Description
This Best Salisbury Steak recipe features juicy ground sirloin patties smothered in a rich, savory onion gravy. Prepared on the stovetop, these tender oval-shaped steaks are pan-seared to a golden crust and simmered in a flavorful gravy made with beef bouillon, Worcestershire sauce, and a touch of ketchup. Perfect for a comforting family dinner, ready in just 30 minutes and serving six.
Ingredients
Scale
Salisbury Steak
- 2 pounds ground sirloin
- 1 large egg
- 1/2 cup seasoned bread crumbs
- 1 teaspoon seasoned salt (such as My Y’all Salt)
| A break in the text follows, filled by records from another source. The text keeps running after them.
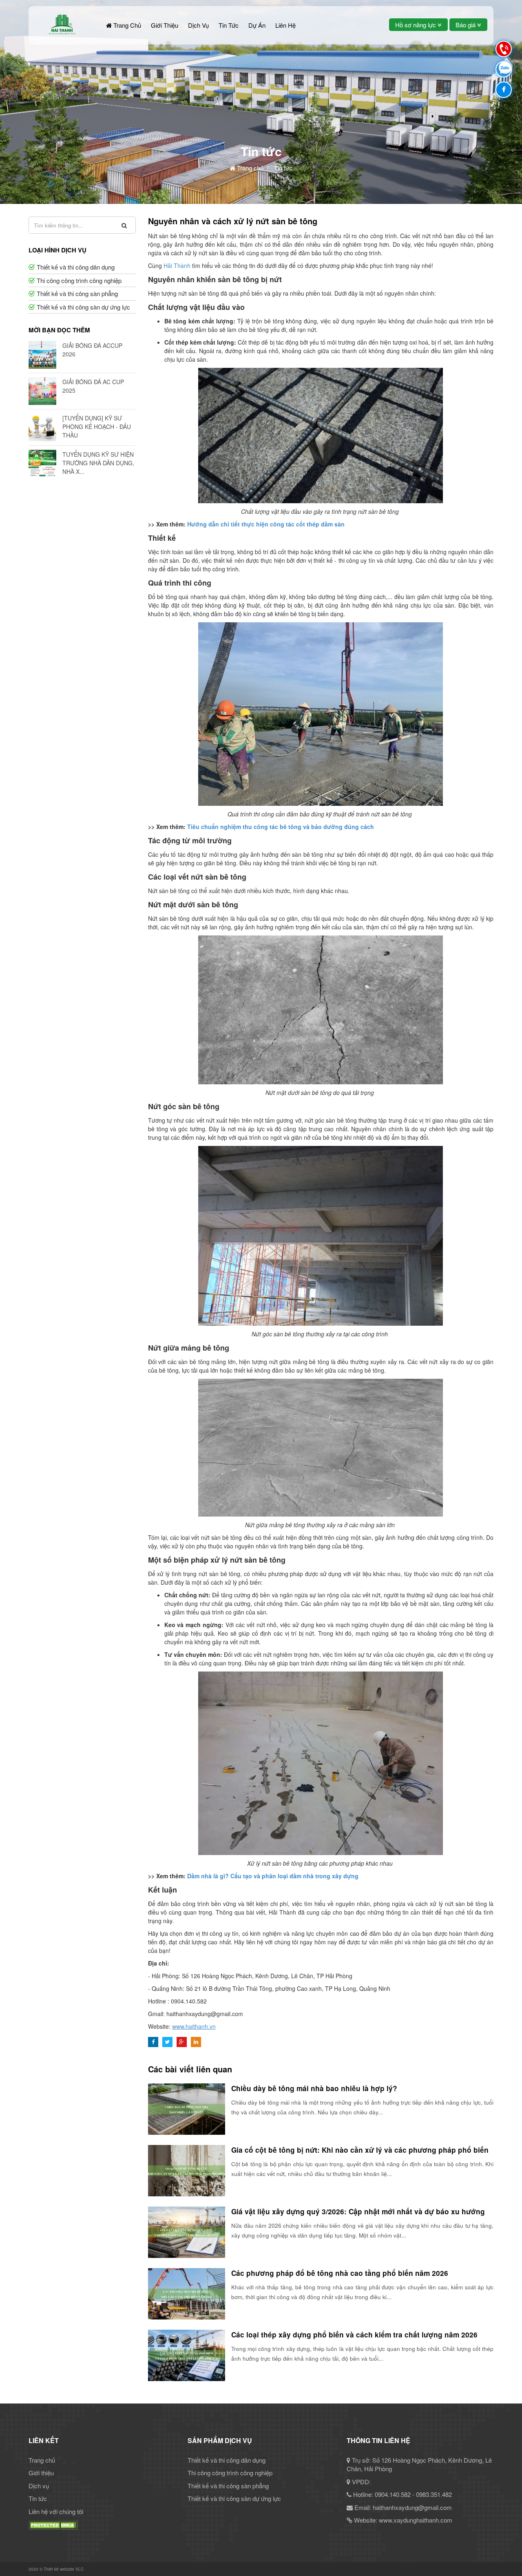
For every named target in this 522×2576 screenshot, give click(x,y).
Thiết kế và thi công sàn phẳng (77, 293)
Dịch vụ (198, 25)
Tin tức (229, 25)
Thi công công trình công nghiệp (79, 280)
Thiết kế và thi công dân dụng (76, 267)
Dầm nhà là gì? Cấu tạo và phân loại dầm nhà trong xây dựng (272, 1876)
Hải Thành (177, 265)
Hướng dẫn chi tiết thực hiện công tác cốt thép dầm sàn (266, 524)
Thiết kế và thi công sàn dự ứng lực (83, 307)
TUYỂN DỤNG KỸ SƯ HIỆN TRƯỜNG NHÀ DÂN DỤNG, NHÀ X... (98, 463)
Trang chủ (126, 25)
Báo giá (466, 24)
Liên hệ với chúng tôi (56, 2511)
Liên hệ (285, 25)
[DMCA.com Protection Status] (53, 2524)
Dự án (256, 25)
- 2 teaspoons dijon mustard
- 2 tablespoons ketchup
- 1 tablespoon Worcestershire sauce
- 1 cube beef bouillon, crushed
- 2 tablespoons vegetable oil
Onion Gravy
- 1/2 large onion, thinly sliced
- 2 cubes beef bouillon
- 2 cups hot water
- 2 tablespoons Worcestershire sauce
- 1 tablespoon ketchup
- 1 teaspoon browning and seasoning sauce (e.g., Kitchen Bouquet or Gravy Master)
- Salt, to taste
- Pepper, to taste
- 1 tablespoon cornstarch
- About 2 tablespoons cool water (for cornstarch slurry)
Instructions
- Prepare the Meat Patties: In a large bowl, combine the ground sirloin with the egg, seasoned bread crumbs, seasoned salt, dijon mustard, ketchup, Worcestershire sauce, and the crushed beef bouillon cube. Mix thoroughly with your hands until all ingredients are well incorporated. Divide the mixture into 5 or 6 equal portions and shape each into an oval patty approximately 1 inch thick.
- Brown the Patties: Heat the vegetable oil in a large skillet over medium-high heat. Add the patties and cook them for about 4 minutes per side until they develop a golden brown crust. Adjust heat as necessary to avoid burning. Once browned, remove the patties from the skillet onto a plate and cover to keep warm.
- Cook the Onions and Start Gravy: Discard most of the grease from the skillet, leaving about 1 tablespoon. Over medium heat, add the sliced onions to the skillet and cook, stirring frequently, for about 6 minutes or until the onions are browned and tender. Pour in the hot water and add the two beef bouillon cubes, allowing them to dissolve—use the back of a spoon to help break them down if needed.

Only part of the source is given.